* **DIRECTIVE A**
In the article on Nader Qorbani's release, how much of the white powdery substance did McGull say was found?
* **DIRECTIVE B**
Please pick up the article on Nader Qorbani's release after its final sentence and write the next paragraph.

Iraq Releases Alleged Quods Force Agent After Three Days

By Cernig

Media outlets and neocon bloggers made much of a US military announcement on November 18th about the arrest of an alleged senior Iranian Quods Force agent in Iraq, saying he had been detained by Iraqi authorities. However, Nader Qorbani is now back in Iran and his release raises questions about just how truthful the US military's announcement had been.

Was he an Iranian arms smuggler or did he restore religious sites? Was that white powder he had on him cocaine or salt? Who arrested him, and why was he freed?

Those questions surround the detention of an Iranian man, Nader Qorbani, accused by U.S. officials of being a senior officer of Iran's Quds Force paramilitary unit but who was quietly released Friday after three days in custody.

...U.S. military officials, who heralded Qorbani's Nov. 18 capture with a press release headlined, "Forces detain Iranian involved in lethal aid shipments," said his job was a cover for smuggling weapons into Iraq in boxes of building materials. It said Qorbani was carrying cocaine and was attempting to leave Iraq when he was arrested at the airport.

..."We respected their [Iraqi] sovereignty by complying with their request. Their request was to transfer the individual into their custody," said a military spokesman, Navy Cmdr. Abram McGull.

... Iran's semiofficial Fars News Agency quoted an Iranian diplomat, who was not named, as saying the white stuff found on Qorbani was salt, not cocaine. McGull said the "white powdery substance," about 50 grams' worth, initially tested positive for cocaine but was retested and found to be non-narcotic. He said he did not know what it was.

The Qorbani case might not have seemed so odd but for the U.S. military's initial announcement of his arrest, and then its silence.

In the two days after the announcement, nothing was said about the case until Thursday, when Army Brig. Gen. David Perkins, the U.S. military spokesman, was asked about the man's status.

Perkins said Qorbani had been held for a short period of time and given to the Iraqi government. Perkins described him as a Quds Force officer. He also said, twice, that Iraqi security forces, not U.S., had made the arrest.

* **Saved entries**
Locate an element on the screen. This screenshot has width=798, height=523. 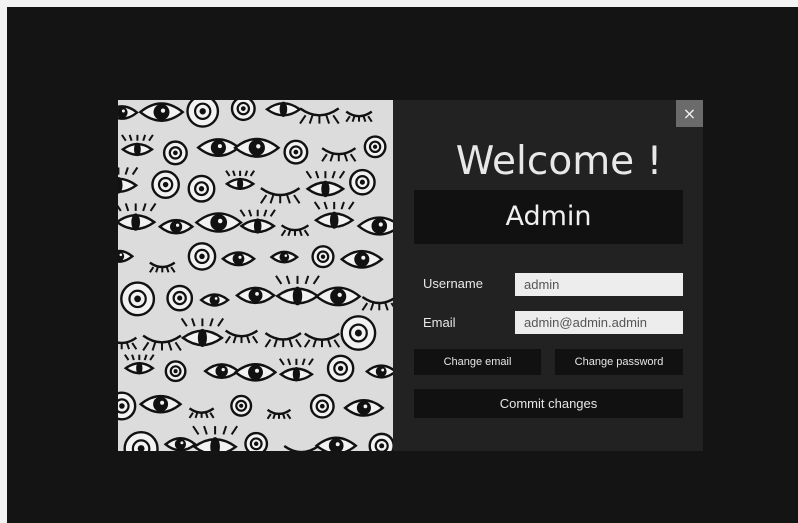
username-field is located at coordinates (599, 284).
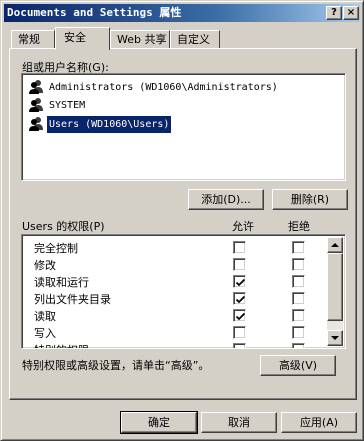 This screenshot has width=364, height=441. I want to click on ok-button: 确定, so click(159, 422).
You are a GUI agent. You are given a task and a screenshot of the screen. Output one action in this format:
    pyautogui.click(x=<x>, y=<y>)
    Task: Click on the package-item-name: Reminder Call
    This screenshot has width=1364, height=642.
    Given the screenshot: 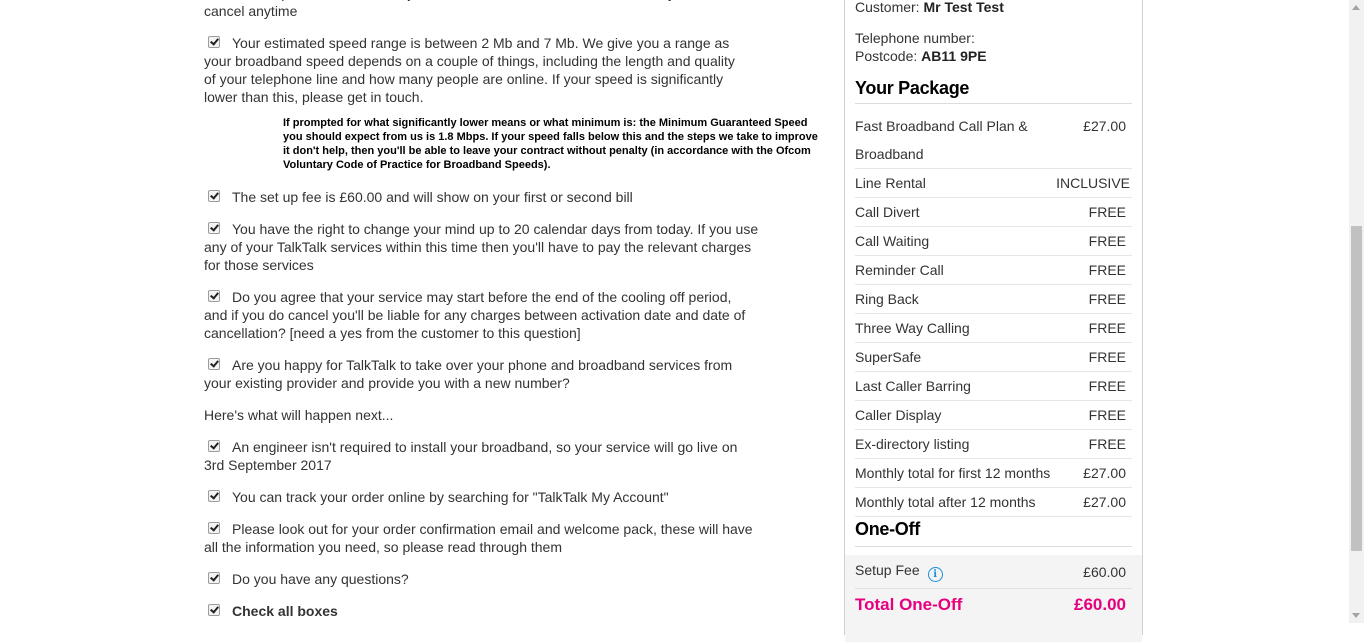 What is the action you would take?
    pyautogui.click(x=900, y=270)
    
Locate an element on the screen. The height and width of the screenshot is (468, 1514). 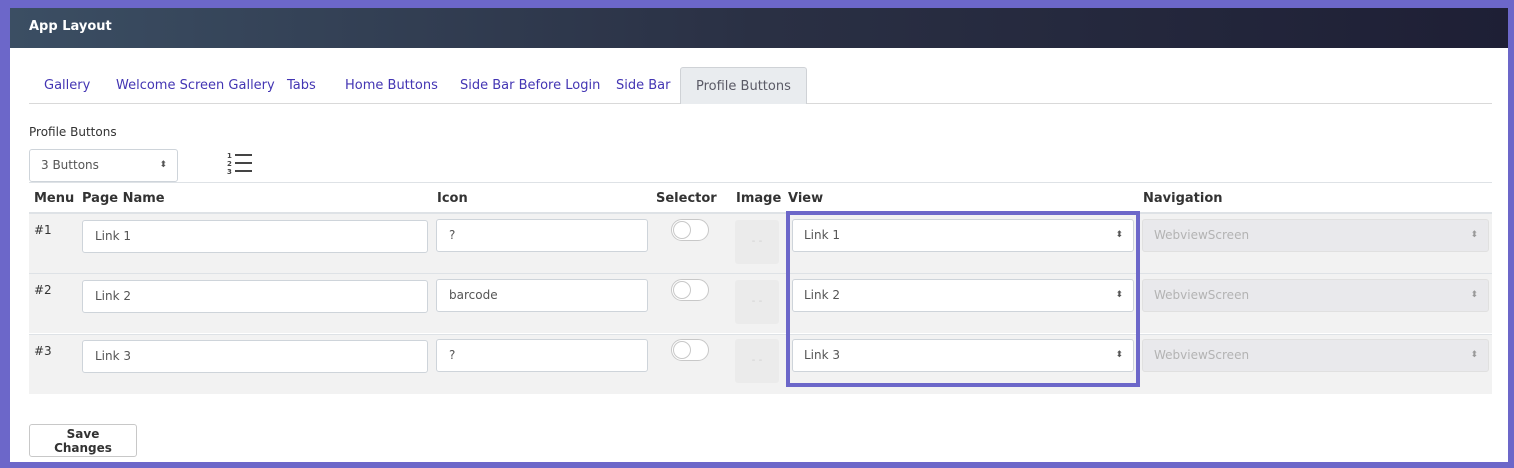
header-icon: Icon is located at coordinates (452, 198).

* **ANSWER SECTION A**
About 50 grams.

* **ANSWER SECTION B**
McGull later said that a private security company contracted by the United States to work at the airport had detained Qorbani. He said Qorbani was turned over to U.S. forces and held until Thursday, when he was handed to Iraqi officials. He was freed the next day and returned to Iran.

The U.S. has arrested several Iranians in Iraq alleging they were Quods agents. Most have been turned over to Iraqi authorities and promptly released, with the Iraqis saying they were diplomats or Iranians conducting legitimate business in Iraq. Even more Iraqis have been detained on similiar allegations and most are still held by the U.S. Not one has yet faced formal charges or any kind of trial. Meanwhile, the oft-promised "proof" that Iran is massively arming so-called special groups in Iran has never materialized, and a recently revealed US military study found that less than 1% of all weapons found in militant caches in Iraq had an Iranian origin - in particular, none of 350 IED devices found could be sourced to Iran.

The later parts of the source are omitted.